Alla fine, la riforma voluta dal presidente uscente Andres Manuel Lopez Obrador, al suo ultimo mese di mandato, è passata con i due terzi dei voti. Soddisfazione è stata espressa anche dal presidente in procinto di insediarsi, Claudia Sheinbaum, per una revisione che secondo quanto spiega, rispecchia la volontà popolare.
“Il regime di corruzione e privilegi sta diventando un ricordo del passato e si sta costruendo una vera democrazia e lo stato di diritto”, ha scritto Sheinbaum sul social media X.
Per l’opposizione è invece una pagina triste della storia del Messico e una riforma che rischia di avere serie conseguenze democratiche ed economiche. Anche Stati uniti e Canada hanno affermato che sussistono rischi per la democrazia.

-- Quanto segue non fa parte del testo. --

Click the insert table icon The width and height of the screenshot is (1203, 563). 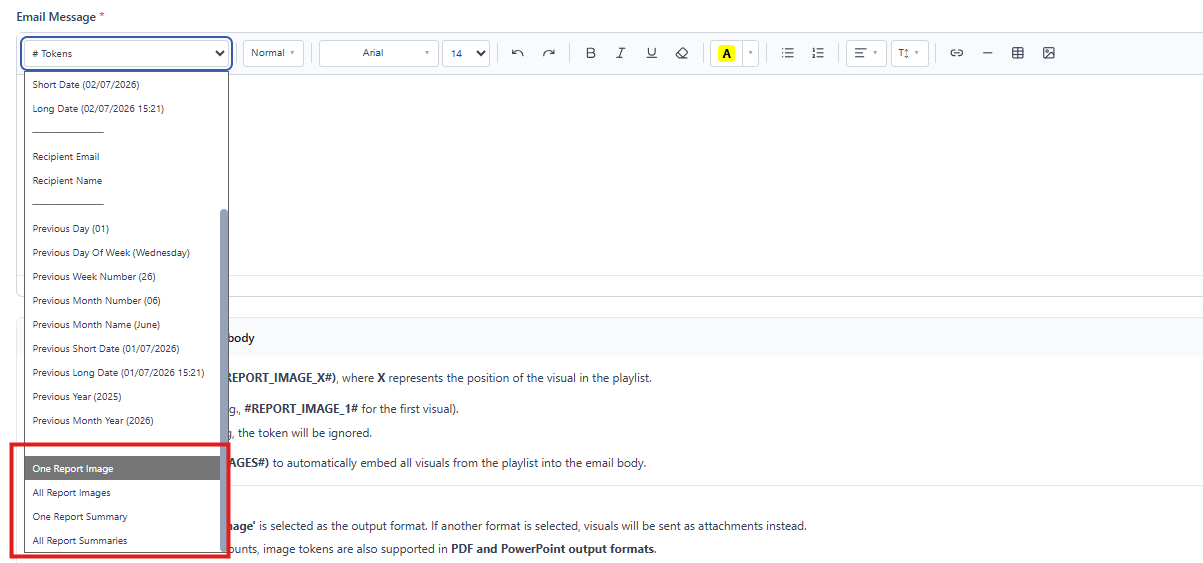tap(1018, 53)
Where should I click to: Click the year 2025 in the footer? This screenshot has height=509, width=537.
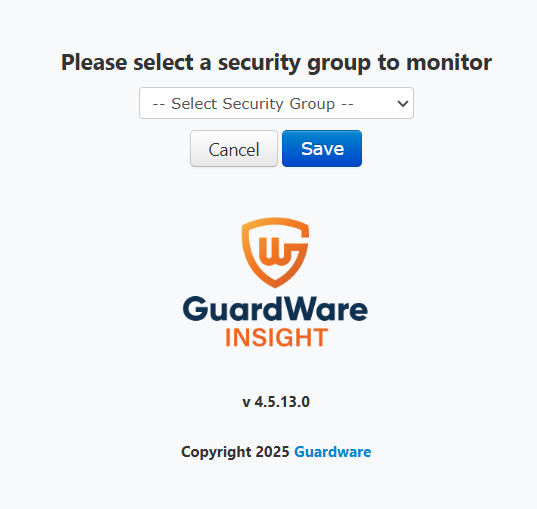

Gli oltre 6.000 giudici messicani attualmente in servizio dai tribunali locali alla Corte Suprema saranno liquidati e sostituiti da figure elette dai cittadini. La riforma porterà anche alla riduzione dei componenti della Corte Suprema a nove da 11 e riduce la durata dei loro mandati a 12 anni, abolisce il requisito dell’età minima di 35 anni e dimezza l’esperienza lavorativa necessaria a cinque anni. Una situazione senza precedenti nelle Americhe, spiega Tania Groppi dell’Università di Siena ad Avvenire: “Ad eccezione della Bolivia – che limita il sistema alla Corte Suprema –, in nessun altro Paese la magistratura giudicante è designata mediante votazioni popolari. Perché i giudici non devono rispondere agli elettori bensì agire in modo autonomo in base alle proprie competenze”.
Contro Obrador, che sostiene che la legge è nata per contrastare la corruzione, ci sarebbe anche la maggioranza degli stessi giudici e non è escluso che la Corte Suprema sollevi un problema di costituzionalità.